◆ **ABOUT THIS TASK**
Below are records; extract exactly the lines from the one with "How do I perform: Click" through the final line, including both, but drop the pictures.

◆ **STORED DATA**

****************************************

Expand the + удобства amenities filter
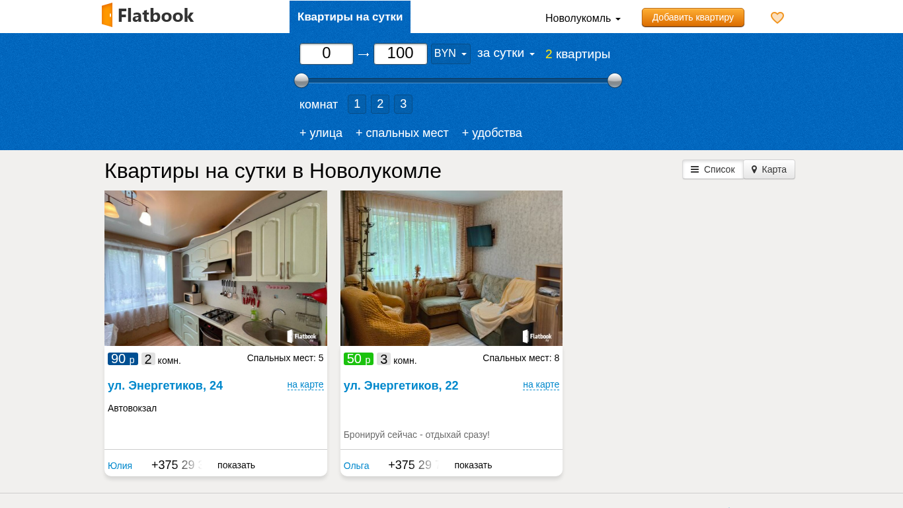 [x=492, y=133]

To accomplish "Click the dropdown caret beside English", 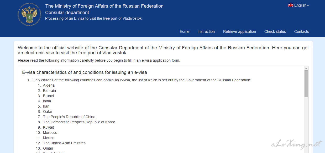I will (308, 6).
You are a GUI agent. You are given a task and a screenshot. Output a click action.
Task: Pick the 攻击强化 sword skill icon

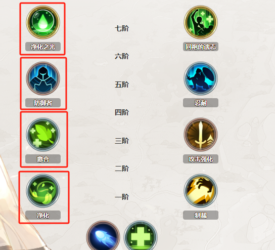point(201,135)
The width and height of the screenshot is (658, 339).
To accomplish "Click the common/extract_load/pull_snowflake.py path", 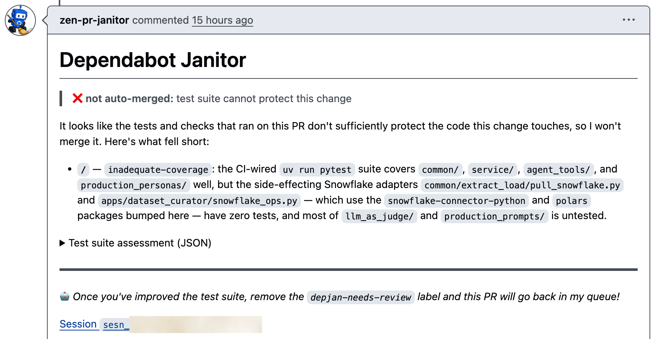I will pos(522,185).
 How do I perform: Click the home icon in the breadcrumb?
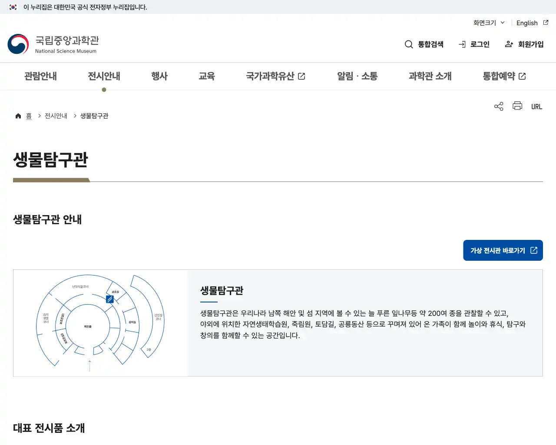coord(18,116)
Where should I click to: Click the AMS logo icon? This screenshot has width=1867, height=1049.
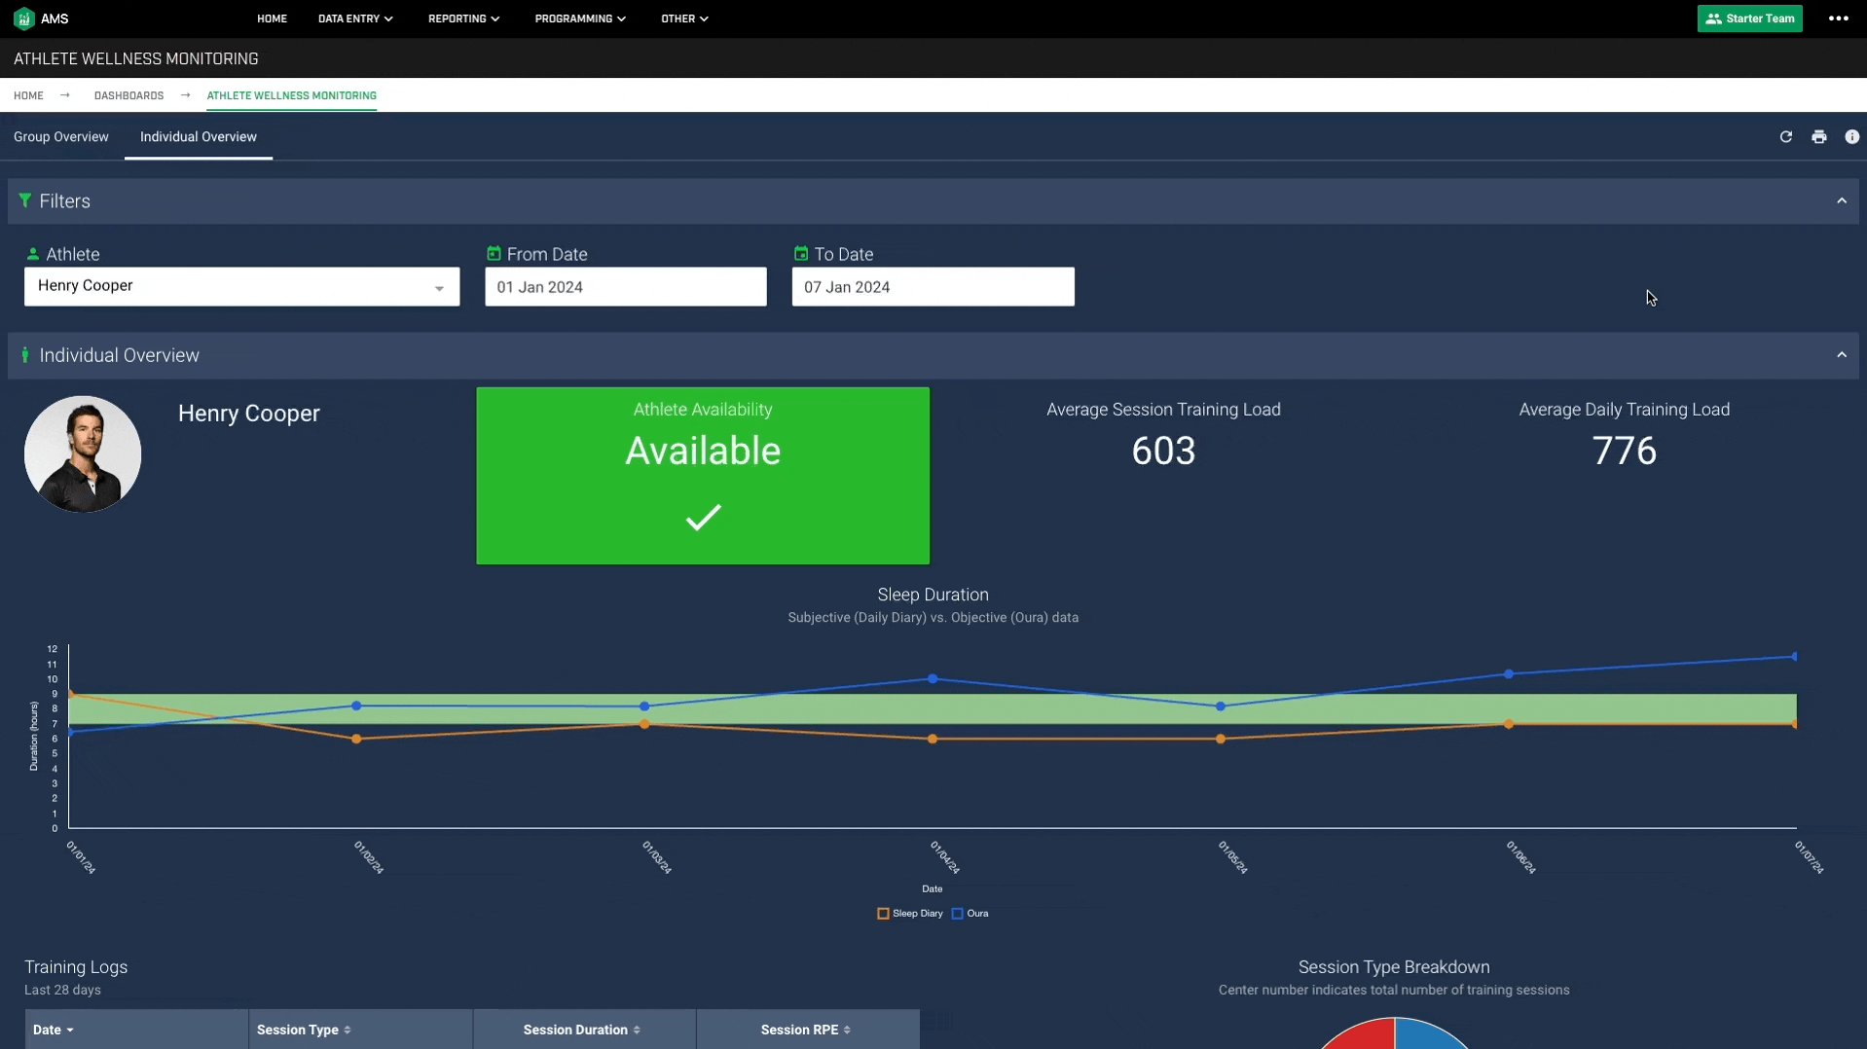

****************************************

◆ **SOLUTION TO THE PROBLEM**
 How do I perform: Click the home icon in the breadcrumb?
coord(18,116)
Where should I click to: Click the AMS logo icon? This screenshot has width=1867, height=1049.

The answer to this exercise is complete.